I have heard the learned counsel for the parties at length. Order xviii Rule 17 runs as under: 104 "The Court may at any stage of the suit recall any witness who has been examined and may (subject to the law of evidence for the time being in force) put such questions to him as the Court thinks fit." On a plain reading of this provision it is obvious that discretion vests in the Court to recall a witness who has been examined earlier at any stage of the suit which would evidently mean any stage before the judgment is pronounced.
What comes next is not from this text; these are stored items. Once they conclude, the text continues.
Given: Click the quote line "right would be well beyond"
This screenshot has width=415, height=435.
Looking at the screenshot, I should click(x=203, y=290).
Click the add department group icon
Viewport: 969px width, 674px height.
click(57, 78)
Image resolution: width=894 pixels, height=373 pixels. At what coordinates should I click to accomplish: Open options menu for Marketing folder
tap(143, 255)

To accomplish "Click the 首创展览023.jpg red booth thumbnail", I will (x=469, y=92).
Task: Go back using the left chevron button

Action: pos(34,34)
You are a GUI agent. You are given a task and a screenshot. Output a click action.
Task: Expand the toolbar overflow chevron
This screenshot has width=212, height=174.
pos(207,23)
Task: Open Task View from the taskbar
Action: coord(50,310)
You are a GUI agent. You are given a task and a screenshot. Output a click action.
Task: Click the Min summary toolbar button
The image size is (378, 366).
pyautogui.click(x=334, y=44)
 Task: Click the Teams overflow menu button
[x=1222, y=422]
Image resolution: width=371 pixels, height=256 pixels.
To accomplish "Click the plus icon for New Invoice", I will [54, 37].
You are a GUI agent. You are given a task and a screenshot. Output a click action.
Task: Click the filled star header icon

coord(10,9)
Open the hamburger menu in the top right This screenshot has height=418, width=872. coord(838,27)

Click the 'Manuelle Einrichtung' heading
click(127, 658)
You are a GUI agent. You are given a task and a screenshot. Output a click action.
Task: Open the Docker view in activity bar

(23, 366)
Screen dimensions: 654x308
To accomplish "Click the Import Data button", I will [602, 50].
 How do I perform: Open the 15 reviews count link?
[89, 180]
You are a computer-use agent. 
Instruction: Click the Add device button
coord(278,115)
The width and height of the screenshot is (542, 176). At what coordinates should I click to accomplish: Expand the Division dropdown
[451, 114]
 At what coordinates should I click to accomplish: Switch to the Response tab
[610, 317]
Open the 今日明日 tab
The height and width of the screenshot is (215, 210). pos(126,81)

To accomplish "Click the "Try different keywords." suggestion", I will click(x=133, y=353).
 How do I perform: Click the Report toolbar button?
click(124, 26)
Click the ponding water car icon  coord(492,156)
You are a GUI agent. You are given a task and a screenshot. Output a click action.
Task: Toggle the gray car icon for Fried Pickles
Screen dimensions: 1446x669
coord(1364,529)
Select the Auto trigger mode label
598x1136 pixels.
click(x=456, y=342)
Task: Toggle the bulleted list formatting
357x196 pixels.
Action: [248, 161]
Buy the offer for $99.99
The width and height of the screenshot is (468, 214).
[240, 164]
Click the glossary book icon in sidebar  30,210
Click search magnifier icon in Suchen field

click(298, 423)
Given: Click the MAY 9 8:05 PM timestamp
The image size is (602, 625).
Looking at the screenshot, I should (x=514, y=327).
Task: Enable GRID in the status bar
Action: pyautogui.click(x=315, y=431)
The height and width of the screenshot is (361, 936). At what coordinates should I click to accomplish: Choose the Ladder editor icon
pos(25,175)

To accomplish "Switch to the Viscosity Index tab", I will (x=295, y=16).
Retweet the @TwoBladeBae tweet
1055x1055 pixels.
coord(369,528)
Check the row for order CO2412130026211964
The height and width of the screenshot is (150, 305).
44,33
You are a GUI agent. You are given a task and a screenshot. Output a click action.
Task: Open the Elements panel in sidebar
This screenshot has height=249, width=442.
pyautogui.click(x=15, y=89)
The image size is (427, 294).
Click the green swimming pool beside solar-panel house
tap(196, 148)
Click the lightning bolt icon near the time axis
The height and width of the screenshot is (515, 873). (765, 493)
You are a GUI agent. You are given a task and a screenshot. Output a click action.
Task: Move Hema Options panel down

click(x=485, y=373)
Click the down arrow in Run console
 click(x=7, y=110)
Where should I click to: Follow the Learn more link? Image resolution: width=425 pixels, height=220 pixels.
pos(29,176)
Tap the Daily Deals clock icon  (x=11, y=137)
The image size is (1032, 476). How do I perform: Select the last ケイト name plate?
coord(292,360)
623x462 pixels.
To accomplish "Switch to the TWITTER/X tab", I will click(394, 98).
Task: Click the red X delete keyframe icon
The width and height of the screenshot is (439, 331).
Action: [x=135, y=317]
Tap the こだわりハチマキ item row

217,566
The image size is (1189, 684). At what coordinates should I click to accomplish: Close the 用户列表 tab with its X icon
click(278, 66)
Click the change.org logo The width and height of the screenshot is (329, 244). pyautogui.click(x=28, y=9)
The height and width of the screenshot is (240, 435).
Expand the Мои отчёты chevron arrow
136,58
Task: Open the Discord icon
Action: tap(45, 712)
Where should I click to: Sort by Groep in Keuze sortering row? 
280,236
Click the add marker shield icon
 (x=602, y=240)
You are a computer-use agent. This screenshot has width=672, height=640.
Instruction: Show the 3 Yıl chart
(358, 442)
So, the discretion vesting in the Court under this Rule can be exercised even after evidence of the parties has concluded, of course, it mist be exercised judicially and on well accepted judicial principles and not arbitrarily or capriciously.
The learned counsel for the respondent has adverted to a couple of reported decisions, viz ,T. Ramachandra Murthy v. K. Rama Murthy and others, Air 1980 Andhra Pradesh 265 and Altaf Hussain v. Nasreen Zahra, , in support of his contention that the power vesting under Rule 17 cannot be exercised so as to enable a party to fill up the lacuna in evidence. In the former case, there is no doubt, an observation to this effect. In the said case an application for recalling a witness was made after the judgment had been reserved. The learned Judge, therefore, observed that "the jurisdiction of the Court was sought to be invoked for recalling the witness at the time when the hearing of the case was over". With great respect I do not agree that the stage of the case alone should weigh with the Court to an extent as to over-shadow the other aspects of the matter. As observed by me above and also in Altaf Hussain's case (supra), the power under this rule can be exercised even of the stage of writing a judgment. It bears repetition that the object in the instant case is not to fill up the lacuna by adducing any fresh evidence but it is only to bring the proper admissible evidence on record which was somehow left out and instead photostat copies had been filed.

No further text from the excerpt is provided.